Hookworm vaccine trials are also taking place in Gabon and Brazil, two countries where the parasite is highly endemic. Few vaccine sponsors, however, are interested in focusing on the pockets of the United States in which many NTDs are a problem. “After working on NTDs abroad for decades, I thought that when we uncovered similar burdens of neglected diseases among the poor in the United States, it would attract awareness and action,” Hotez says. “We have been fortunate to get some support for our Chagas vaccine, but overall there is still very little interest in diseases of poverty in the United States.”

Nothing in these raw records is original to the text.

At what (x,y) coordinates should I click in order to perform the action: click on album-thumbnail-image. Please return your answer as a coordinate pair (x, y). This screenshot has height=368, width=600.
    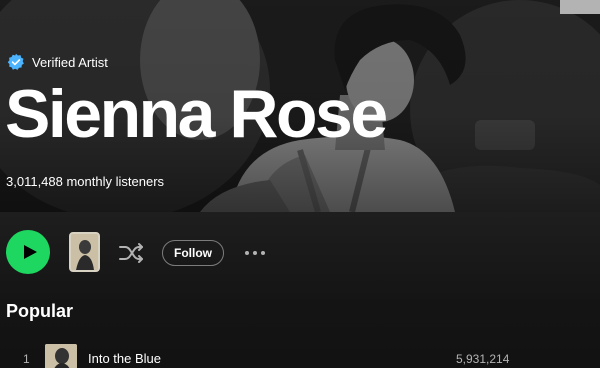
    Looking at the image, I should click on (84, 252).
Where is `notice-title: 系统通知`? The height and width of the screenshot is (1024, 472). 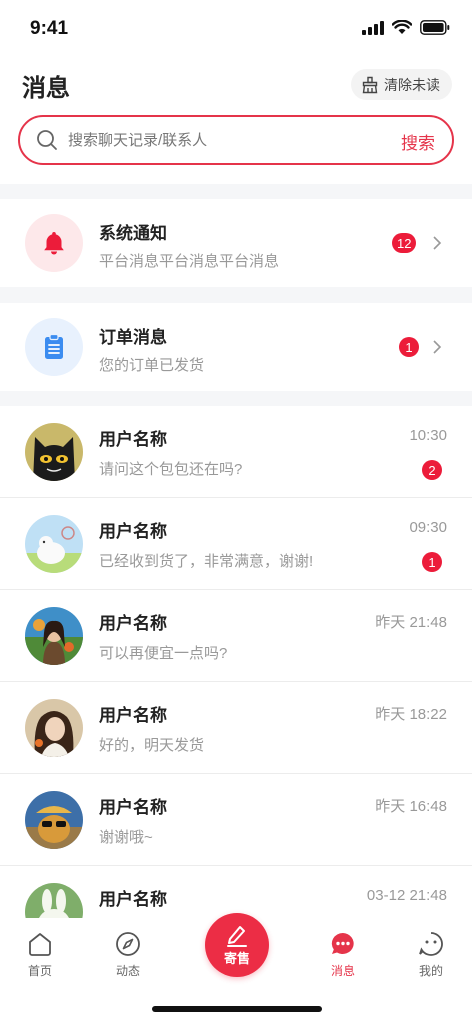 notice-title: 系统通知 is located at coordinates (133, 234).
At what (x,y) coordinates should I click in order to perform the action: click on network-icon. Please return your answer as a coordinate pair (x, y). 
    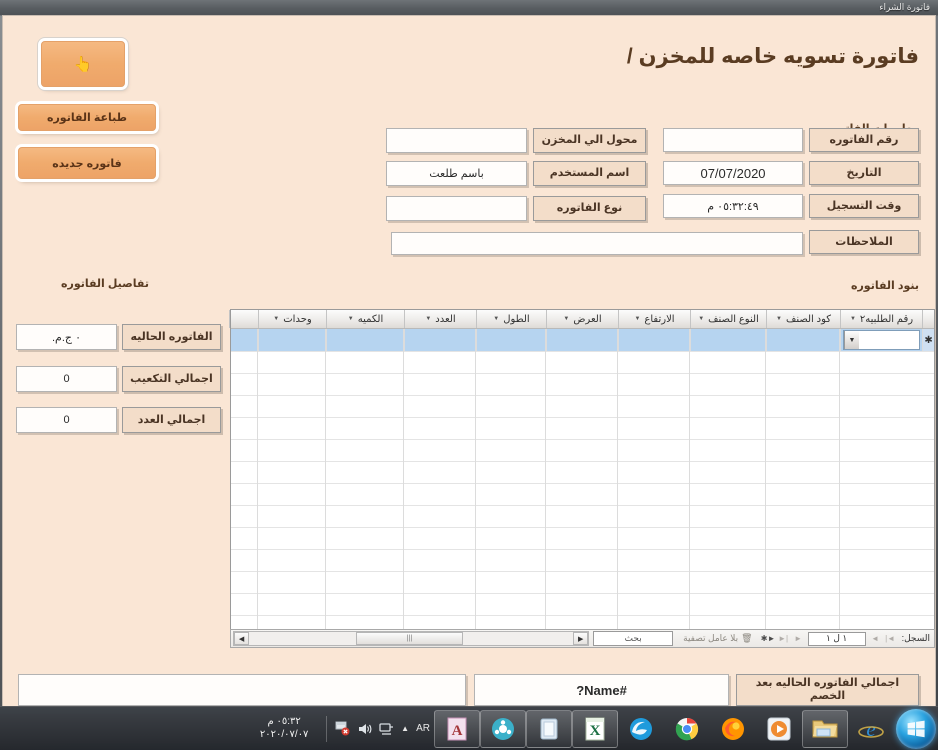
    Looking at the image, I should click on (386, 729).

Yet if we fail to address NTDs at home as well as in the developing world, says Ryan, we’re missing the chance to do something about conditions that trap Americans in generations of disease and poverty. “NTDs affect the growth and cognitive development of children, limit adults’ ability to work, and keep people from climbing the socioeconomic ladder and living the American dream,” Ryan says. “Targeting resources toward these diseases could improve not just the health but the socioeconomic status of our population as a whole.”

In a tentative step toward that goal, Hotez is helping Catherine Coleman Flowers find out more about the burden of neglected tropical diseases affecting her rural Alabama community. In the meantime, she has learned one crucial lesson. “When you walk around Lowndes County, don’t wear a dress and sandals,” Flowers says. “Wear long pants and boots.”